Windhorst, dessen Verhältnis zu Gegenbauer seit längerem schwer beschädigt war, hatte im März via "Bild-TV" eine weitere Zusammenarbeit mit Gegenbauer ausgeschlossen und für dessen Abwahl geworben. Dazu kam es nicht, weil Herthas Präsident im Mai, nach dem in der Relegation gegen den Hamburger SV erreichten Klassenerhalt, seinen Rücktritt erklärt hatte - nach insgesamt 14 Jahren im Amt. Unabhängig von Windhorsts Attacken hatte Gegenbauers Standing bei vielen Hertha-Mitgliedern und auch bei einigen Gremienmitgliedern in den letzten Jahren seiner Amtszeit erheblich gelitten. Dass Windhorsts im Raum stehende Kampagne eine tragende Rolle für Gegenbauer bei dessen Demission spielte, bezweifeln Insider. Nach seinem Rücktritt im Mai hatte Gegenbauer erklärt: "Ich habe 14 Jahre ehrenamtlich Hertha BSC als Präsident gedient. Mein Werk ist getan."

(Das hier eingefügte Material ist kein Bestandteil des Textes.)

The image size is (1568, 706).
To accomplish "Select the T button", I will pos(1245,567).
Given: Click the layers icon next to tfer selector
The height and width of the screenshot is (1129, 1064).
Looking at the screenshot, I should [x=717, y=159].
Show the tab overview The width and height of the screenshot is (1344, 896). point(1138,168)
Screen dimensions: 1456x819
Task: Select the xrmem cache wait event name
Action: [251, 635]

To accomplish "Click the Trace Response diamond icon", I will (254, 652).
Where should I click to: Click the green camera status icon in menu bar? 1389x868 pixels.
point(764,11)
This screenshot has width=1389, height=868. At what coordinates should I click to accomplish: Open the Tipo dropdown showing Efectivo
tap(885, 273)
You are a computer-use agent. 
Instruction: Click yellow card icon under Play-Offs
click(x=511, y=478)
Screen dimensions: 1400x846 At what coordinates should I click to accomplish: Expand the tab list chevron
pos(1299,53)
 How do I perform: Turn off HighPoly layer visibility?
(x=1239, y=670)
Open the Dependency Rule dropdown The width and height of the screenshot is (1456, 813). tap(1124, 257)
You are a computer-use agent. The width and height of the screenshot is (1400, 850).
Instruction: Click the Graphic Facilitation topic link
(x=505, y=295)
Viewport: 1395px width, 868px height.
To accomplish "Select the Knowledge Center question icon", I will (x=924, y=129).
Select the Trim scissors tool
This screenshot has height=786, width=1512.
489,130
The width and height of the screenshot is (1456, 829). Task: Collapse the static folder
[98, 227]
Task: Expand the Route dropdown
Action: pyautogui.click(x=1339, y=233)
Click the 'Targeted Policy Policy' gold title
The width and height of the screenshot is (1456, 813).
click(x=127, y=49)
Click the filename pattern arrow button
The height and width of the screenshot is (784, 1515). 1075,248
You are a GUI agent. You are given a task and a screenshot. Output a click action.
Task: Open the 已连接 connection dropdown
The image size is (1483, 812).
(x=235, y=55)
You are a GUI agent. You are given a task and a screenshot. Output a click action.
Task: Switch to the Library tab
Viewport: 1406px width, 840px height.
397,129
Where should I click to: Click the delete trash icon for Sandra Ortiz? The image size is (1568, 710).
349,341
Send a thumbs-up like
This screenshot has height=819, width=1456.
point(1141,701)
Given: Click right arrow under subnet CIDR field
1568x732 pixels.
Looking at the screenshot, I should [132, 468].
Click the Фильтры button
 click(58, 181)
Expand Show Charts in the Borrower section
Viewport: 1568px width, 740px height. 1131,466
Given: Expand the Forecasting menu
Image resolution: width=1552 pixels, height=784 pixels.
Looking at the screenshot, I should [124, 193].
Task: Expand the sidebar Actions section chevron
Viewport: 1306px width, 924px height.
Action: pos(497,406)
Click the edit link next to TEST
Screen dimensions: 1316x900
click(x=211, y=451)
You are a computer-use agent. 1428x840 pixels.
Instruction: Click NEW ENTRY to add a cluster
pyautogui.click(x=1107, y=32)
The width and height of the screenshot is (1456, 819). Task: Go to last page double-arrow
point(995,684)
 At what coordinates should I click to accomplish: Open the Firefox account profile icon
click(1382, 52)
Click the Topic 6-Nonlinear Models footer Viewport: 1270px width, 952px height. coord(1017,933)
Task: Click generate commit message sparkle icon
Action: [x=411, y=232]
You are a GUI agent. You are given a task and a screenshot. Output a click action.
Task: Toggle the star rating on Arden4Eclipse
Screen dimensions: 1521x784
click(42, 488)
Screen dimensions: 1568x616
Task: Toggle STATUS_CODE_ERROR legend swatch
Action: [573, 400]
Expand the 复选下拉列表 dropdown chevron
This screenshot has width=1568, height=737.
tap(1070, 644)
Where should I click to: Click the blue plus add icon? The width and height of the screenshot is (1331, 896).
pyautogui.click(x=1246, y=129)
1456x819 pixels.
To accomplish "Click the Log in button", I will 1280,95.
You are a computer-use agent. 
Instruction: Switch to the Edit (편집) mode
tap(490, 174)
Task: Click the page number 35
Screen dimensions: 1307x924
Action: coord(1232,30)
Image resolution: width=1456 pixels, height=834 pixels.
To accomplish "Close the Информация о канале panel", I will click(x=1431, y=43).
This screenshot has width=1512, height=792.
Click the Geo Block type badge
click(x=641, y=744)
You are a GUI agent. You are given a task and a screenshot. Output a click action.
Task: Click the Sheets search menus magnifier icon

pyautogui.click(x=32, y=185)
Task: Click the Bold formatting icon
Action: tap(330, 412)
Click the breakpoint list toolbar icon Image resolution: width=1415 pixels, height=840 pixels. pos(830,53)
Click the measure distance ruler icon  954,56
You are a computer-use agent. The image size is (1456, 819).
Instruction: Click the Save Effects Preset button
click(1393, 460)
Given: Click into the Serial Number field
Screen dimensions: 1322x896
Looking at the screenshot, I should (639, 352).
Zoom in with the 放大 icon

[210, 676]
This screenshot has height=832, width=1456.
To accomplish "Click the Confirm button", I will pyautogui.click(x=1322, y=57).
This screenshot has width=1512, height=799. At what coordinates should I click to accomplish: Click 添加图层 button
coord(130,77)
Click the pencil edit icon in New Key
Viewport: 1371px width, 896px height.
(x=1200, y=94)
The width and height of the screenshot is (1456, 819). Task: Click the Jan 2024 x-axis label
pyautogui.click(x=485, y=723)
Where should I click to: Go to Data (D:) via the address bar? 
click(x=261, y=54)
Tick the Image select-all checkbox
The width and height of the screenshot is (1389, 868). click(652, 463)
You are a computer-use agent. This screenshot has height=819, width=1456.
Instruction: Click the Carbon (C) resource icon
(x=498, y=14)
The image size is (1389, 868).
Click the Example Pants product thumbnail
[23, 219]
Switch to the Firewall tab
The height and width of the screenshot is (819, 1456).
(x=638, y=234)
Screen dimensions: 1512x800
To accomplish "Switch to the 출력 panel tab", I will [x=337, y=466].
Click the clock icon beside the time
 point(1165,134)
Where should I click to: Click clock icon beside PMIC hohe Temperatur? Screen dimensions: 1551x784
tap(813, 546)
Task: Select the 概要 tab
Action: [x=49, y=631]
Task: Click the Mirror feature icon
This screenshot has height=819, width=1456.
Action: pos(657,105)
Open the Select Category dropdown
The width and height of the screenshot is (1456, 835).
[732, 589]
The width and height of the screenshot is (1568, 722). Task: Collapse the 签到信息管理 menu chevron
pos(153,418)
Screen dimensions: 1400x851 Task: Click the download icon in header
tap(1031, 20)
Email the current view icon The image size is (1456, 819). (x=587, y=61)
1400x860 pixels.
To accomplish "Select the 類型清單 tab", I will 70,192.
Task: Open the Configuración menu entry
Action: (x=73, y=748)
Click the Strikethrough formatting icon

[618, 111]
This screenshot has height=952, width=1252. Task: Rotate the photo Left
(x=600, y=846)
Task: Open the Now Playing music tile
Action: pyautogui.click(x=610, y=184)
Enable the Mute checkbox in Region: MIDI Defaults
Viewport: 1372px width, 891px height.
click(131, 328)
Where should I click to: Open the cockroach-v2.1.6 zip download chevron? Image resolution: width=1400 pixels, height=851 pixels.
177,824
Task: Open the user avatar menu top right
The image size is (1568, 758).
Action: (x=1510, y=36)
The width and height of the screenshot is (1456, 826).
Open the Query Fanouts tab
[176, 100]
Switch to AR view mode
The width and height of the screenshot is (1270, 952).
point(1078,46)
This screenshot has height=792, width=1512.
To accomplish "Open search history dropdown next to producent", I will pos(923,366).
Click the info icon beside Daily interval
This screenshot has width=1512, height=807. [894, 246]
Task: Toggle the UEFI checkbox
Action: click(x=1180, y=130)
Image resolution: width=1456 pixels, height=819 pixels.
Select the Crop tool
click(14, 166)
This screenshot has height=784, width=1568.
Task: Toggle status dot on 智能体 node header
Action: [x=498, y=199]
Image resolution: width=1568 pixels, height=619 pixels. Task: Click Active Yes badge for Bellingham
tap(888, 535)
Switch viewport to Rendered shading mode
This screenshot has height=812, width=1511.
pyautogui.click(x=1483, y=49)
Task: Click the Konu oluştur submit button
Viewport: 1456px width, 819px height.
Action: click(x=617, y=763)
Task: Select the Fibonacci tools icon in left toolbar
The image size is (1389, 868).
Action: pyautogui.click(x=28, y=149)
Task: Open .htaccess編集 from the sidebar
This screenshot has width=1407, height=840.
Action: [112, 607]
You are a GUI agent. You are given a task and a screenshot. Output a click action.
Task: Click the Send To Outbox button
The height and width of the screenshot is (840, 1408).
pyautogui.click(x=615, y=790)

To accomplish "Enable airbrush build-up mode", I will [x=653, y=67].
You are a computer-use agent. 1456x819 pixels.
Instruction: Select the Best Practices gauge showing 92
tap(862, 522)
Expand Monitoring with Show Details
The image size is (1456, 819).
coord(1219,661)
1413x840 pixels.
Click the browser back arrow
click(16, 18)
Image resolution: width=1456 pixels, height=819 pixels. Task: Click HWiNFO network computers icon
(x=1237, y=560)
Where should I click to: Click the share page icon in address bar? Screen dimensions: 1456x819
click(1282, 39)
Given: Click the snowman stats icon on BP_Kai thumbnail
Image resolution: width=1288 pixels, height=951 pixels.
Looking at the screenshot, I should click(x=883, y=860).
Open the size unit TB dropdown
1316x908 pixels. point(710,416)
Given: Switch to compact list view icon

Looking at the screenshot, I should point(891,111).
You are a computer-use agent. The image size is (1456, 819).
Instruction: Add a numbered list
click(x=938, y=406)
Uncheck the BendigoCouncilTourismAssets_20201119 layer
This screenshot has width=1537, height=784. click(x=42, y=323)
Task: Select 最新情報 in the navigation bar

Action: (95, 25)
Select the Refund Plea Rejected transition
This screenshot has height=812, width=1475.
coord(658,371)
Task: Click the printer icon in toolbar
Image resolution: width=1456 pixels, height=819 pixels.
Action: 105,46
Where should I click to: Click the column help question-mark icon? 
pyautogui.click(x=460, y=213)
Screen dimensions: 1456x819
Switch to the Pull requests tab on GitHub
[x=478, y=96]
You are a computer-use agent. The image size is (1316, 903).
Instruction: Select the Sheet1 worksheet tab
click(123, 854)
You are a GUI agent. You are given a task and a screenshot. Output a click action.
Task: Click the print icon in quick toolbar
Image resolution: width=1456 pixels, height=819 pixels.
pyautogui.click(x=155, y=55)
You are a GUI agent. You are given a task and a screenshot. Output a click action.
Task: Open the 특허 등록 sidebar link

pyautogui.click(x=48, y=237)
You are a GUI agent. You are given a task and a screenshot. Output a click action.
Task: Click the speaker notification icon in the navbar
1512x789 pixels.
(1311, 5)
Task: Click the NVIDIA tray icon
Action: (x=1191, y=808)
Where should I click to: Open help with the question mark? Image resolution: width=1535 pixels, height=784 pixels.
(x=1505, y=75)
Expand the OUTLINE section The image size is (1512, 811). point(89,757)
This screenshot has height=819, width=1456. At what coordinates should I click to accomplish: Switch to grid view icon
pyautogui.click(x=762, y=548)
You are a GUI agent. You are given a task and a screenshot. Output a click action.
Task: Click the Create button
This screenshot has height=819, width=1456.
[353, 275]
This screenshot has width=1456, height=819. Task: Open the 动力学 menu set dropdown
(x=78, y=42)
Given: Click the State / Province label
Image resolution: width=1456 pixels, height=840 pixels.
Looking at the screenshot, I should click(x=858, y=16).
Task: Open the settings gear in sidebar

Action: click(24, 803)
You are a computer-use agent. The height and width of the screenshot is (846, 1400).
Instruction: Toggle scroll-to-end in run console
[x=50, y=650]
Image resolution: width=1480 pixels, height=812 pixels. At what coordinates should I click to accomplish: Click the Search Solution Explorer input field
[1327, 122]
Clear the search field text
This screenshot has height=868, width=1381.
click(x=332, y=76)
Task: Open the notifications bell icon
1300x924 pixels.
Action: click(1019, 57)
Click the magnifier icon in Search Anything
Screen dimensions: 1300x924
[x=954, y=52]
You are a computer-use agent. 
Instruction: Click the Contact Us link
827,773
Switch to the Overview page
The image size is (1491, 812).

Nach Gegenbauers Rücktritt und der Wahl Bernsteins Ende Juni hatte den Klub - auch befeuert durch die geradlinige, authentische Art des neuen Trainers Sandro Schwarz - eine Aufbruchstimmung erfasst. Jetzt holen Hertha die Dämonen der Vergangenheit wieder ein.

Nach kicker-Informationen ist Bernstein noch bis zum Samstag im Mallorca-Urlaub, hat sich aber nach der Veröffentlichtung der "Financial Times" mit seinen Präsidiumskollegen über das weitere Vorgehen in der Causa verständigt. Der Aufsichtsrat des Klubs tagte am Donnerstagabend. Die Stimmung in den Gremien schwankt aktuell zwischen Irritation und Fassungslosigkeit. Jetzt liegt der Ball in Windhorsts Hälfte.

Klar ist: Das Spiel gegen die TSG Hoffenheim am Sonntag (15.30 Uhr, LIVE! bei kicker) interessiert aktuell nur am Rande. Der Schlagzeilen-Fabrikant Hertha BSC ist zurück - diesmal, wie's aussieht, ohne Zutun des Klubs.